DO THIS: Please replace "computer-use agent" with "desktop assistant" throughout the items below, and reproduce them with everything else unchanged.

## Begin

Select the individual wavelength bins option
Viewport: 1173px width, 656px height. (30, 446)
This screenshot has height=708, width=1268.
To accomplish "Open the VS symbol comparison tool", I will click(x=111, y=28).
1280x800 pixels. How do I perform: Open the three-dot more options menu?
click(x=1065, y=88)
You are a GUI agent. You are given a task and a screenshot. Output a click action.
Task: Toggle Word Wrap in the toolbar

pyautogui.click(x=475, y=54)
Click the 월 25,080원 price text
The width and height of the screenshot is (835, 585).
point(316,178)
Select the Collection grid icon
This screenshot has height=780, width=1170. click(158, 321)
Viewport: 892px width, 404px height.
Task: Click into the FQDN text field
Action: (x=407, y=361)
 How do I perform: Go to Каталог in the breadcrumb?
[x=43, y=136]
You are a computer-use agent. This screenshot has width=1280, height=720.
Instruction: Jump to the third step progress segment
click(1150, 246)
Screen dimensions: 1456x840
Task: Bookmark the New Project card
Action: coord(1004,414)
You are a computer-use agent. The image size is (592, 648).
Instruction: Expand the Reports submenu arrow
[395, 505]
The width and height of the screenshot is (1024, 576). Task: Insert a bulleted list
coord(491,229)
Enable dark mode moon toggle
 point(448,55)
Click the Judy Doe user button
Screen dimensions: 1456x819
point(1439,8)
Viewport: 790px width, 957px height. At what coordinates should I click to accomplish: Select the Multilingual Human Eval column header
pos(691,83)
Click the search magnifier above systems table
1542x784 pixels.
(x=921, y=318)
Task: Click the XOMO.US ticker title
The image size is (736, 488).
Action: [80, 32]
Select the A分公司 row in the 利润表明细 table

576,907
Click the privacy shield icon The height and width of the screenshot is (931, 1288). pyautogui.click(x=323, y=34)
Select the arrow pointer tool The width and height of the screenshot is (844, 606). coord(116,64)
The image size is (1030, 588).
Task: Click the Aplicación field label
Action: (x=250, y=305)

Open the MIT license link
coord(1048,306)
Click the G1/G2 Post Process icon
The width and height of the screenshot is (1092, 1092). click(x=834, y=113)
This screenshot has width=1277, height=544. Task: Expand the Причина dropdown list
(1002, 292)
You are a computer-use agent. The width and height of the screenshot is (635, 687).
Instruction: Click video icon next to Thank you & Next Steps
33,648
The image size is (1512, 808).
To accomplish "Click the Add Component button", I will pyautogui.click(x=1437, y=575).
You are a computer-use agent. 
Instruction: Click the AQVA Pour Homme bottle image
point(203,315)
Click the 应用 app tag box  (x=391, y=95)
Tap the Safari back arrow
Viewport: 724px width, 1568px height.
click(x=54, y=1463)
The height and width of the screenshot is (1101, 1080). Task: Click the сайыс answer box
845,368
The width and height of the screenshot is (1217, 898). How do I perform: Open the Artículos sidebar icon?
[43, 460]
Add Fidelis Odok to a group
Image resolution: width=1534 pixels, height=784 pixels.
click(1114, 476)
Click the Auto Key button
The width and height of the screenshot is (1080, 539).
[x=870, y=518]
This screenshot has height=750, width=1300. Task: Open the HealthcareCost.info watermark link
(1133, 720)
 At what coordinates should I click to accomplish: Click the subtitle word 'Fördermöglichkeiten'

## End

RESULT:
Select the individual wavelength bins option
Viewport: 1173px width, 656px height. (30, 446)
This screenshot has height=708, width=1268.
To accomplish "Open the VS symbol comparison tool", I will click(x=111, y=28).
1280x800 pixels. How do I perform: Open the three-dot more options menu?
click(x=1065, y=88)
You are a GUI agent. You are given a task and a screenshot. Output a click action.
Task: Toggle Word Wrap in the toolbar

pyautogui.click(x=475, y=54)
Click the 월 25,080원 price text
The width and height of the screenshot is (835, 585).
point(316,178)
Select the Collection grid icon
This screenshot has height=780, width=1170. click(158, 321)
Viewport: 892px width, 404px height.
Task: Click into the FQDN text field
Action: (x=407, y=361)
 How do I perform: Go to Каталог in the breadcrumb?
[x=43, y=136]
You are a desktop assistant. This screenshot has width=1280, height=720.
Instruction: Jump to the third step progress segment
click(1150, 246)
Screen dimensions: 1456x840
Task: Bookmark the New Project card
Action: coord(1004,414)
You are a desktop assistant. The image size is (592, 648).
Instruction: Expand the Reports submenu arrow
[395, 505]
The width and height of the screenshot is (1024, 576). Task: Insert a bulleted list
coord(491,229)
Enable dark mode moon toggle
 point(448,55)
Click the Judy Doe user button
Screen dimensions: 1456x819
point(1439,8)
Viewport: 790px width, 957px height. At what coordinates should I click to accomplish: Select the Multilingual Human Eval column header
pos(691,83)
Click the search magnifier above systems table
1542x784 pixels.
(x=921, y=318)
Task: Click the XOMO.US ticker title
The image size is (736, 488).
Action: [80, 32]
Select the A分公司 row in the 利润表明细 table

576,907
Click the privacy shield icon The height and width of the screenshot is (931, 1288). pyautogui.click(x=323, y=34)
Select the arrow pointer tool The width and height of the screenshot is (844, 606). coord(116,64)
The image size is (1030, 588).
Task: Click the Aplicación field label
Action: (x=250, y=305)

Open the MIT license link
coord(1048,306)
Click the G1/G2 Post Process icon
The width and height of the screenshot is (1092, 1092). click(x=834, y=113)
This screenshot has width=1277, height=544. Task: Expand the Причина dropdown list
(1002, 292)
You are a desktop assistant. The width and height of the screenshot is (635, 687).
Instruction: Click video icon next to Thank you & Next Steps
33,648
The image size is (1512, 808).
To accomplish "Click the Add Component button", I will pyautogui.click(x=1437, y=575).
You are a desktop assistant. 
Instruction: Click the AQVA Pour Homme bottle image
point(203,315)
Click the 应用 app tag box  (x=391, y=95)
Tap the Safari back arrow
Viewport: 724px width, 1568px height.
click(x=54, y=1463)
The height and width of the screenshot is (1101, 1080). Task: Click the сайыс answer box
845,368
The width and height of the screenshot is (1217, 898). How do I perform: Open the Artículos sidebar icon?
[43, 460]
Add Fidelis Odok to a group
Image resolution: width=1534 pixels, height=784 pixels.
click(1114, 476)
Click the Auto Key button
The width and height of the screenshot is (1080, 539).
[x=870, y=518]
This screenshot has height=750, width=1300. Task: Open the HealthcareCost.info watermark link
(1133, 720)
 At what coordinates should I click to accomplish: Click the subtitle word 'Fördermöglichkeiten'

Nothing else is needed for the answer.